Rear view of the skull with the trephination opening. Black arrows show traces of soft tissue cutting around the opening

Discussion

Given that anesthesia was not introduced until 1846, timely gestures, even at the expense of being imprecise, were essential to limit patient suffering. The absence of loss of consciousness of this patient allows us to infer that this was in fact the case here [1]. Following the above detailed anatomical analysis of the path of the metal rod, we propose various possible lesions in soldier Cros due to the accident. At the inlet, the frontal sinuses could have been damaged. However, cranium cut made here for this study does not go through a section of the frontal sinuses. This means that the cut of the cranium may be too cephalic or that the soldier suffered from bilateral agenesis of his frontal sinuses, a frequent anatomic variation [4]. The foramen cecum of the frontal bone having been crossed by the rod, a venous bleeding could have emerged from the entrance point but the clinical description does not go in this direction. At the level of the first portion of its intracranial course, the rod is immediately above the upper face of the ethmoid bone, facing the cribriform plate and the crista galli. Olfactory bulb lesions can be suspected at this level with resulting hyposmia (Fig. 5).

Fig. 5
figure 5

View of the first portion of the metal rod at the level of the frontal sinuses

At the level of the second portion of the intracranial path, all of the anatomical elements present in the cavernous sinus could have been injured (cranial nerves III, IV, V1 and V2, VI, internal carotid artery, and cavernous sinus).

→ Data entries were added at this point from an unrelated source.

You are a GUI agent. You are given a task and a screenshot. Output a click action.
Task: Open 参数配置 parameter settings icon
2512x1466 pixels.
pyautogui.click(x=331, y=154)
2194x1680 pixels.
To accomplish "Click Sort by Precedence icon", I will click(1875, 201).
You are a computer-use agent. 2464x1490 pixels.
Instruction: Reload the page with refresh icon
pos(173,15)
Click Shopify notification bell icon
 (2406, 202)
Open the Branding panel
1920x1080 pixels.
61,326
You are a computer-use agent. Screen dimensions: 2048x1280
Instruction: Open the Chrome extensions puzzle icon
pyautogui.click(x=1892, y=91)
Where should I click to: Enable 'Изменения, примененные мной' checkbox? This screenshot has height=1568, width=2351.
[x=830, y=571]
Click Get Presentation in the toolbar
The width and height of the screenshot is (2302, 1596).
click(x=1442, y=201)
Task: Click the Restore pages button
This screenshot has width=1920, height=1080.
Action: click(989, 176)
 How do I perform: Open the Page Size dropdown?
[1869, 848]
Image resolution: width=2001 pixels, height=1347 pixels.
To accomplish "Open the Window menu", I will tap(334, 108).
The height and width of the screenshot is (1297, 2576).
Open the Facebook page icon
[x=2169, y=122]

However, the clinical findings reported seem to exclude these possibilities. At the level of the third portion of the intracranial pathway, the brainstem and the cerebellum could have been damaged but the path of the rod appears exclusively intraosseous, which does not point to a direct lesion of these parts of the central nervous system. On the other hand, the fact that the exit orifice of the foreign body passes through the left condylar fossa of the occipital bone, points to a highly probable lesion of the left hypoglossal nerve (12th cranial nerve), contrary to the initial description which reported a lesion of the glossopharyngeal nerve (ninth cranial nerve) (Fig. 6). The lesion of the left hypoglossal nerve causes paralysis of the motor function of the left hemi tongue, usually manifested by a deviation of the tongue towards the affected side. Lingual atrophy should not be present if the paralysis is not prolonged. Concerning the etiological hypotheses of the death of soldier Cros, most vital structures having been surprisingly spared, we are in agreement with baron Larrey who proposed an infectious etiology. Even if it is not clearly mentioned in the historic report, leakage of cerebrospinal liquid from the entry and exit orifices of the metal rod is highly probable, given that the foreign body must have breached the dura during its course (especially at the level of the anterior skull base), facilitating a septic event. Larrey also proposed a lesion of the cerebellum to explain the death of the soldier. We, however, refute this hypothesis because the path of the metal rod at the posterior fossa is strictly intraosseous, which seems confirmed by the findings of Major Caizergues during the trephination because he reported that it was useless for the purpose of extracting the foreign body. However, the occipital trephination performed was directly overlying the cerebellum and could have been the cause of an iatrogenic injury. Finally there is no sign of bone healing consistent with a short survival after the realization of this procedure. Anatomical screening is essential for forensic study.

Fig. 6
figure 6

View of the foramen magnum seen from above. The black arrow indicates the canal of the hypoglossal nerve

Conclusion

The paleopathological study of human remains, when combined with anatomical and clinical knowledge of the pathologies of the head and neck, can rectify diagnoses of the past.